Usage Statistics of 3D Printing File Formats

an overview of the usage of different file formats used for 3D printing

During our current research on the security of 3D printers and the surrounding ecosystem, we asked ourselves how well different file formats are used. As there seems to be no clear data, just anecdotal evidence, we decided to check for ourselves.

We analyze which are the most used file formats on two popular 3D model online-marketplaces, namely Thingiverse and MyMiniFactory. The data presented here is based on the publicly available files uploaded to both platforms. The data does not contain any information about the usage of different file formats outside this specific use case of private users sharing their 3D printing model with others; especially not regarding an industrial context. No other data is freely available. The How to Get the Data section below provides download links and how-tos for our dataset. The data presented here was collected in June 2021.

How We Collected the Data

Both Thingiverse and MyMiniFactory provide application programming interfaces (APIs) that allow access to their data sets, specifically JSON-based HTTP REST APIs . In both cases, there is no API endpoint to list existing objects, but both websites use incrementing numbers to identify the objects. Thus, gathering a complete data set is a matter of incrementally trying every number until no more objects are found. This can be done for both marketplaces. For both marketplaces, we incremented the object IDs and attempted to download the JSON metadata for the ID.

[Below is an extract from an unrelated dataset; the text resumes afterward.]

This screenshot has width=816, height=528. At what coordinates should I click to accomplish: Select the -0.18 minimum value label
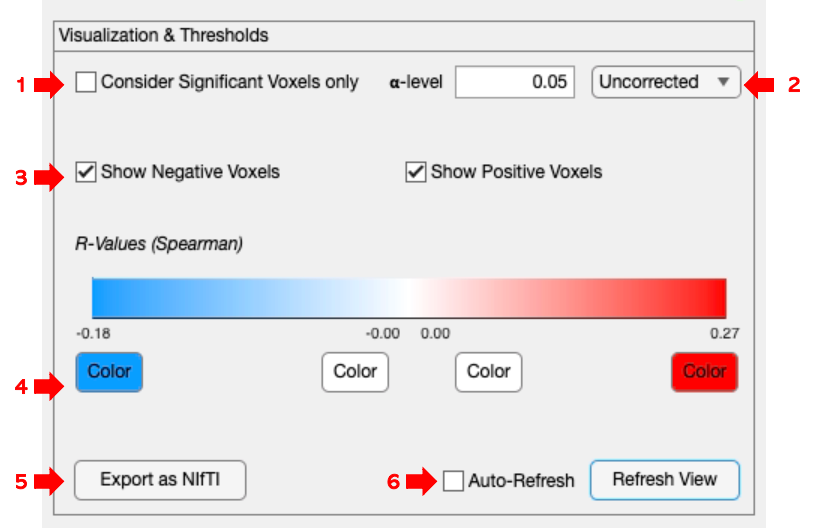[x=93, y=333]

The data set for Thingiverse contains more than two million entries, where the set for MyMiniFactory amounts to roughly 130,000 entries. For each object the downloaded metadata includes the file names of all files uploaded to that object. To ease the analysis, we stored the uploaded file names and their upload timestamp for each object. Then, we reduced the file name to their suffix(es) (i.e. their file extension) and unified the them to a lower case version. This means our analysis is limited to the knowledge derived from the file suffixes the uploader used. It might be the case that the uploaded file does not match the actual content. Additionally, we do not analyze the content of uploaded .zip (or similar) files.

Overview of the Data

Table 1 lists the file formats that occur the most often in our data sets.All file formats that occur more than 10,000 times. The remaining files account for 8% of all files. Total Occurrences shows the sum of all files uploaded for every object. Multiple files of the same format can be uploaded for the same object. That explains why the number of STL files can exceed that of the total number of objects in the data sets by about a factor of four. There are more than five times as many STL files uploaded than all other file uploads combined.There are 4,592,742 STL files and 787,577 other files in total. The Repetition Factor indicates how many files of the same format are uploaded for the same object on average. For each format, we only counted objects where the given file format was present at least once. Hence, the minimal value of the repetition factor is one. Most repetition values are higher than 1.5 which shows that most file formats are rarely uploaded on their own. That can be attributed to different variants of the same model being uploaded, for example, different scalings or colors. The difference in the repetition factor between formats might be caused by limitations of the format itself or by common practices.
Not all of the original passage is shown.